> **Entries shown**
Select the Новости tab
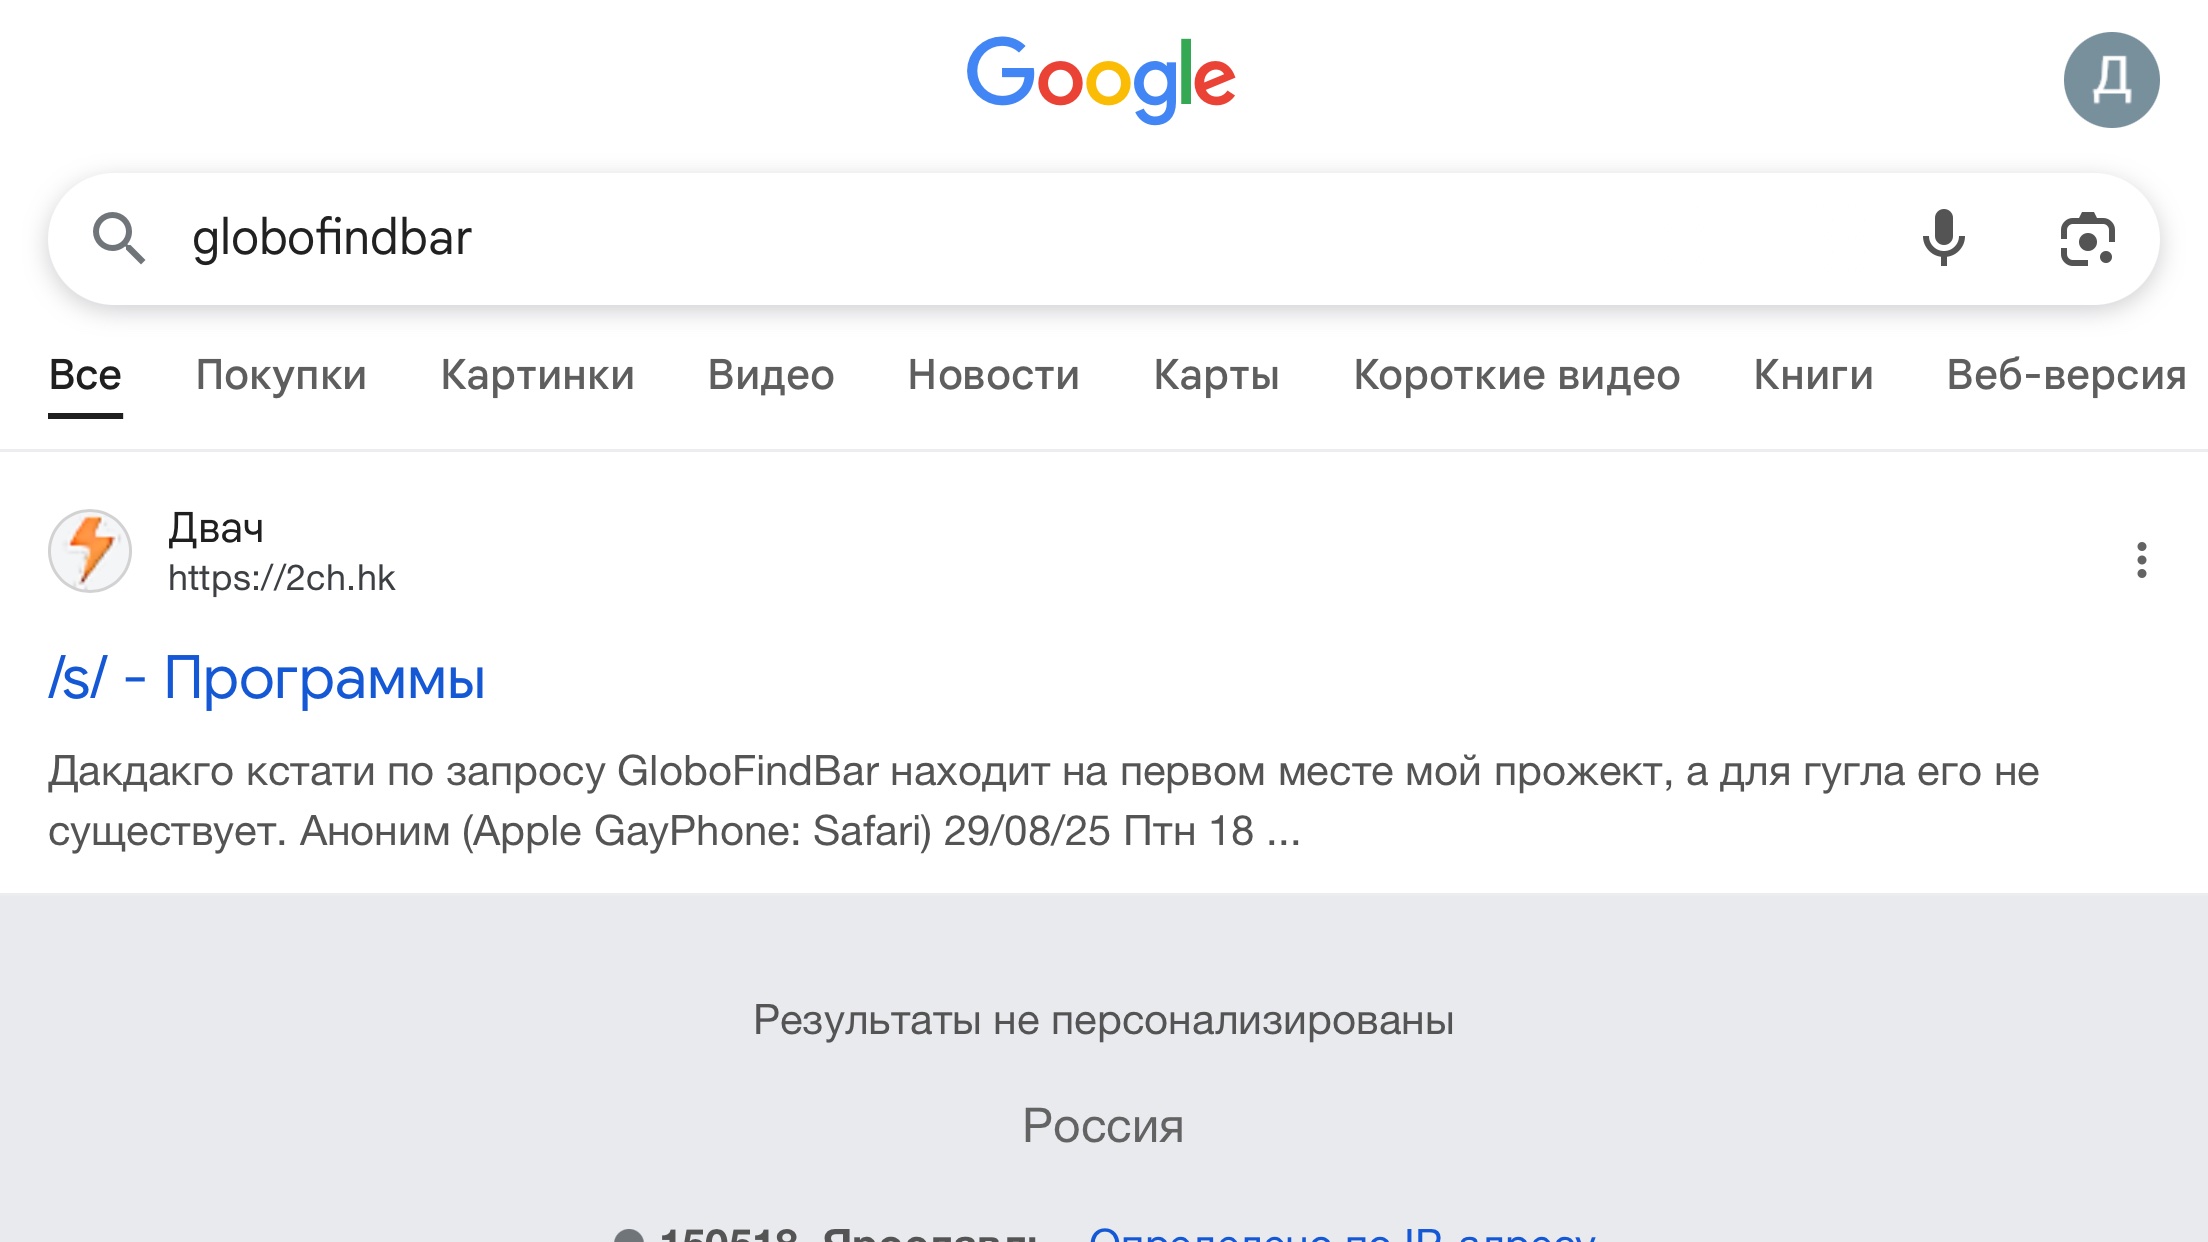993,375
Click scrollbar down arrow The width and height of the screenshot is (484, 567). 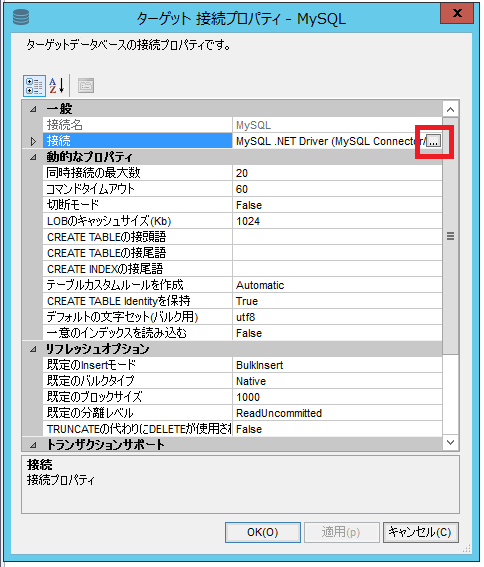(x=450, y=442)
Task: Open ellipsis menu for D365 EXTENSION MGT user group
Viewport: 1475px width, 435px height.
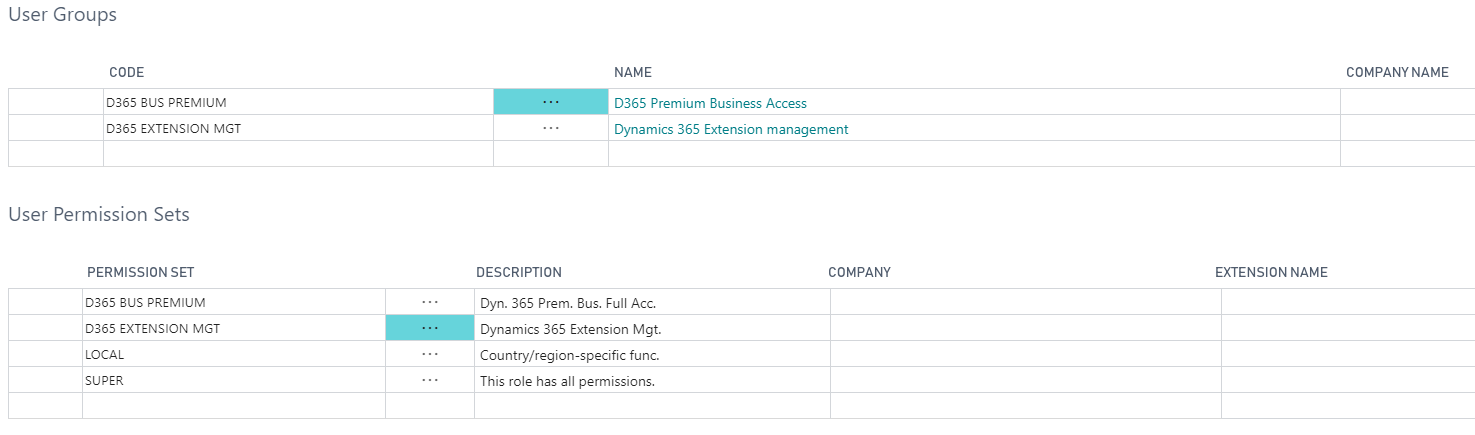Action: tap(551, 128)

> **Work instructions**
Which lines run from the one that holds "Task: Open ellipsis" to the final line of the records above? Return them exactly, and skip the pictures.

> **Written answer**
Task: Open ellipsis menu for D365 EXTENSION MGT user group
Viewport: 1475px width, 435px height.
Action: tap(551, 128)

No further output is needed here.